Cardroom at former Napa restaurant to go before city planners


The proposal to create Napa’s first card room in more than a decade will be reviewed by city land-use authorities on Thursday.

The Planning Commission will discuss Ace & Vine, a combination card-playing parlor and restaurant operators hope to open inside the building at 505 Lincoln Ave. that housed Compadres Rio Grille until that eatery closed in February.

Plans filed with the city call for dividing the space into a 4,715-square-foot restaurant and a 2,192-square-foot card room, which would offer pai gow, poker, Texas hold ’em, baccarat and blackjack.

Applicants Gabe Pattee and Mike LeBlanc are seeking to open Ace & Vine using the same city card-club license long held by Hemphill’s Card Room, which did business on California Boulevard for more than three decades before closing in 2005.

For their new card parlor, LeBlanc and Pattee are asking for license changes that would increase the maximum number of card tables in use from five to nine, with 15 guests allowed at each table instead of 10. The operators also seek to lift a ban on consuming alcohol inside a card room, although the business would still be required to turn away anyone seeking to play while visibly intoxicated.

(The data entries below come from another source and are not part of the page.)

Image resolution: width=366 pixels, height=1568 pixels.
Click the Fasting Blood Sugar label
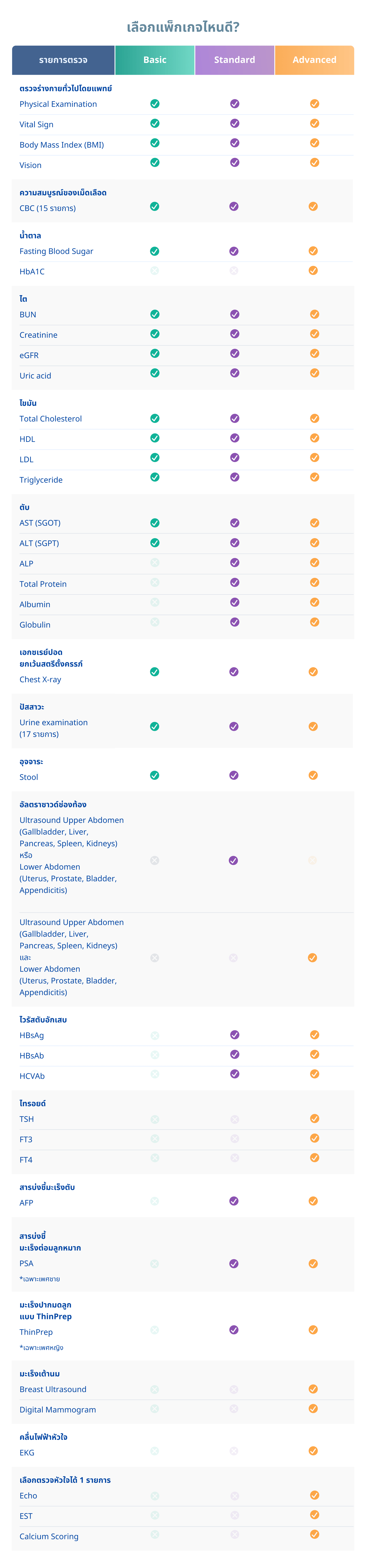coord(56,251)
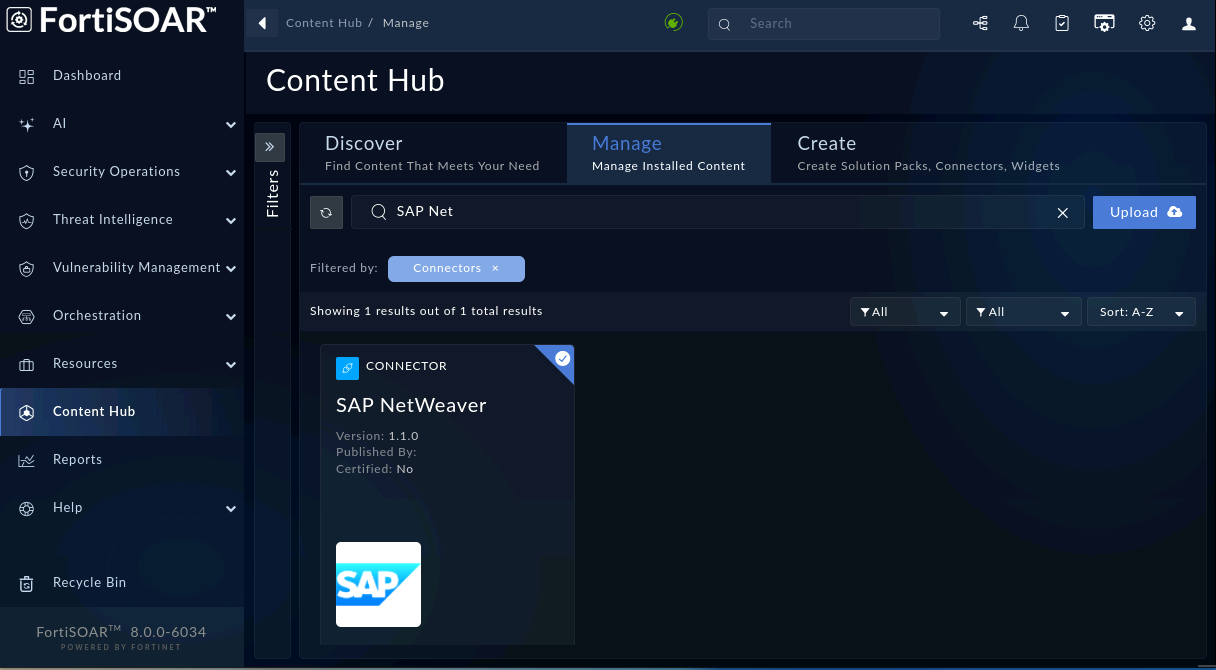This screenshot has width=1216, height=670.
Task: Click the Upload button
Action: click(1144, 212)
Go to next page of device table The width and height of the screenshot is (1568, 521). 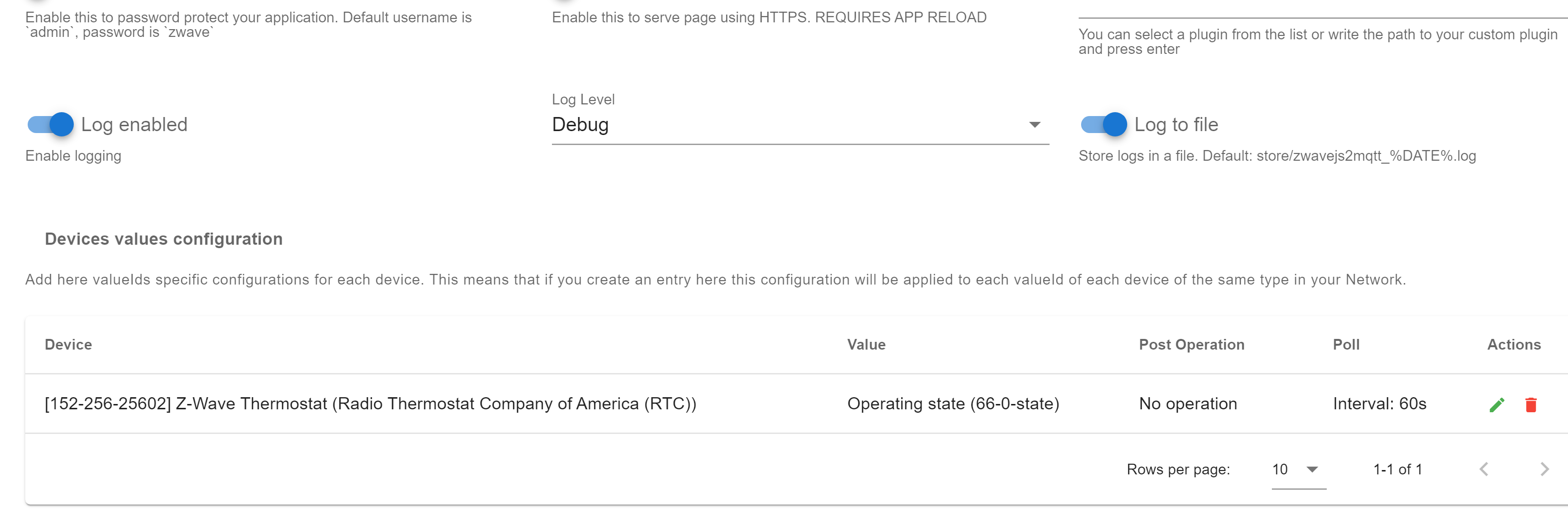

Twelve gaming tables would be installed at the Lincoln Avenue building, but at least three would be covered and inactive at all times, city senior planner Michael Allen wrote in a pre-meeting memorandum.

Both the card room and restaurant would operate 24 hours a day, seven days a week. Visitors younger than 21 would be allowed into the eatery but kept out of the card parlor.

In a June interview with the Napa Valley Register, LeBlanc called a card room the key to paying for needed repairs and upkeep at the former Compadres, which sits on a 1.76-acre parcel and includes a deck facing the Napa River.

While LeBlanc expected about 70 percent of Ace & Vine’s operations to be centered on its restaurant, bar and patio, “the card room provides the financial engine to make the repairs, improvements and reopen to the public,” he said at the time.

The card room project also will go before the Napa City Council, and also requires approval from the state Board of Gambling Control.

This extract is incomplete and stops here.